Suddenly he heard a door close, and the voices ceased speaking. He waited almost breathlessly for the next move. It came. The crackling of pine cones under shod hoofs sounded sharply to his straining ears. It was a repetition of what had happened before. Two horsemen were approaching from the direction of the house. It was inevitable that his hand should go to his gun, and, as he realized his own action, he understood how surely the prairie instincts had claimed him. But he withdrew it quickly and waited, for he had no intention of taking action. It might be Red Mask. It probably was. But he had no intention of upsetting his present plans by any blind, precipitate attack upon the desperado. Besides, if Red Mask and Jake were one, then the shooting of him, in cold blood, in the vicinity of the ranch, would, in the eyes of the police, be murder. No story of his would convince a jury that the foreman of Mosquito Bend was a cattle-rustler.

A moment later the horses dimly outlined themselves. There were two of them, as before. But he could not see well, the woods seemed darker than before; and, besides, they did not pass so near to him. They went on like ghostly, silent shadows, only the scrunch of the cones underfoot told of their solidity.

He waited until the sound died out, then he rose quietly and pursued his way. But what he had just witnessed plunged his thoughts into a moody channel. The night-riders were abroad again, riding unchecked upon their desperate way, over the trail of murder and robbery they cut for themselves wherever they went. He wondered with dread who was to be victim to-night. He remembered Manson Orr and shuddered. He had a bitter feeling that he had acted wrongly in letting them pass unchallenged in spite of what reason and a cool judgment told him. His duty had been to investigate, but he also thought of a sad-faced girl, friendless and alone, weeping her heart out in the midst of her own home. And somehow his duty faded out before the second picture. And, as though to further encourage him, the memory of Joe Nelson’s words came to him suddenly, and continued to haunt him persistently.

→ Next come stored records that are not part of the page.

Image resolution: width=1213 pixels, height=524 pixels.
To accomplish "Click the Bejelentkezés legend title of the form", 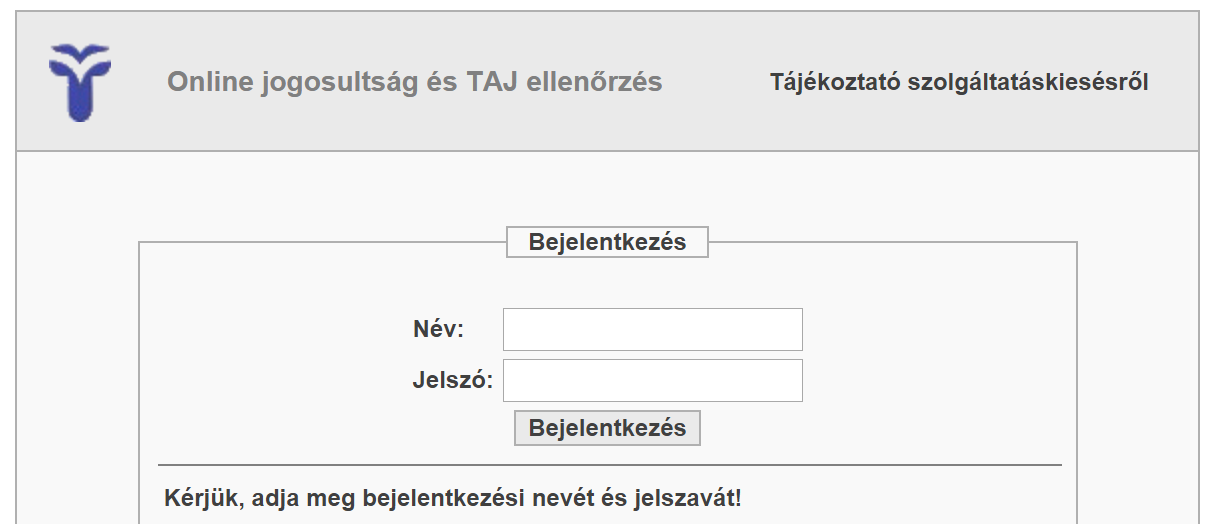I will pos(607,242).
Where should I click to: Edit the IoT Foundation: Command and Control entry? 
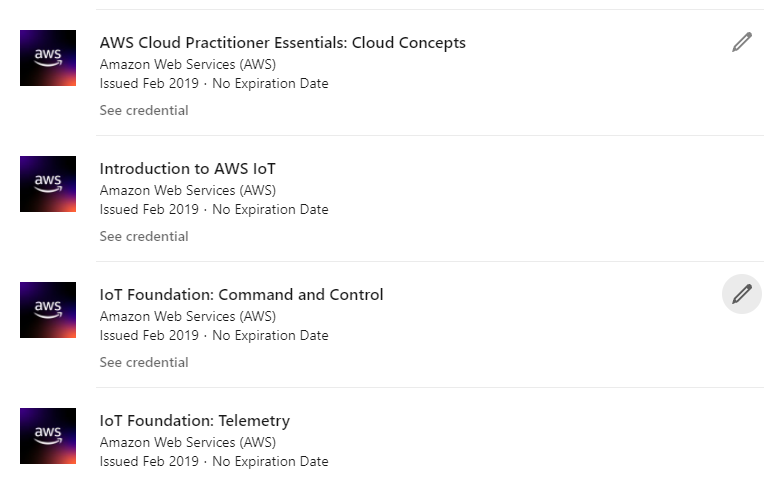742,294
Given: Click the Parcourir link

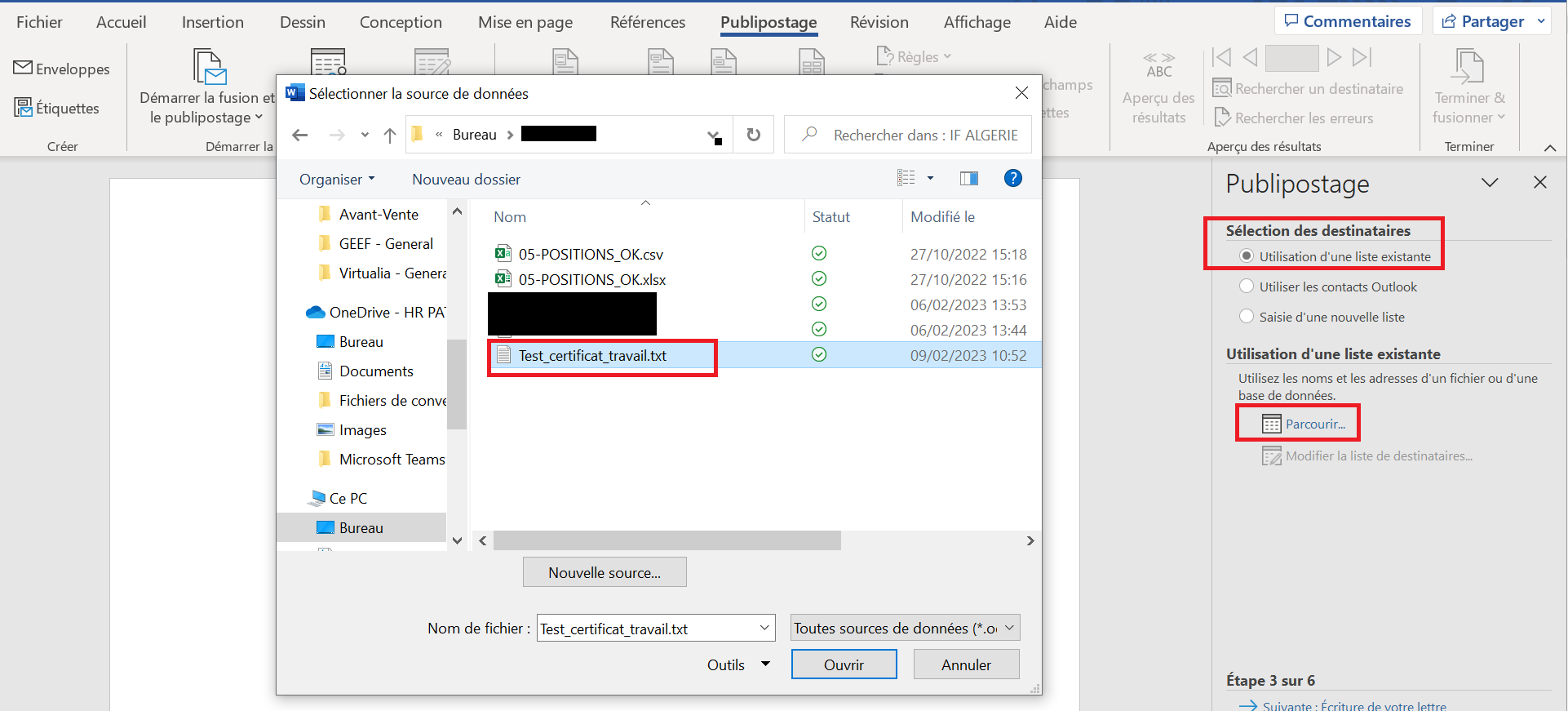Looking at the screenshot, I should point(1314,424).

“You’ll jest round that gal up into your own corrals, an’ set your own brand on her quick, eh?”

CHAPTER XII

THE RISING OF A SUMMER STORM

When the horsemen had passed out of hearing, Tresler still exerted the utmost caution. He had yet to pass the blind man’s room, and he knew that that individual’s hearing was something bordering on the marvelous, and, he argued, he must still be up, or, at least, awake. So he moved on with the lightest tread, with every sense alert; watchful alike for every unusual sound or movement. At the stable he paused and gently tried the door. It was fast. He put his ear to it and listened, and was forced to be content with the rattle of the collar chains, and the sound of the heavy-breathing animals within. He would have liked to investigate further, for the noise of the shutting door, he knew, had come from the stable, but it behooved him to refrain. It would be worse than useless to rouse the man, Anton, who slept over the stable. And there was no other means of ascertaining what had been going on.

He crept on; and now the shadowy outline of the house itself shut him off from the ranch. He cleared the danger zone of the rancher’s bedroom and reached the kitchen, where he met with a first disappointment. He was relieved and delighted to find that a light was still burning there; but his joy was dashed almost immediately by finding that the linen blind was down, and not a crack showed by which he could get a view of the room. He dared not go to the door until he had ascertained who was within, so he stood for a moment uncertain what to do. Then he suddenly remembered that the kitchen had another window on the far side of the lean-to. It would mean passing out into the open again; still, the darkness was such that the risk was reduced to a minimum.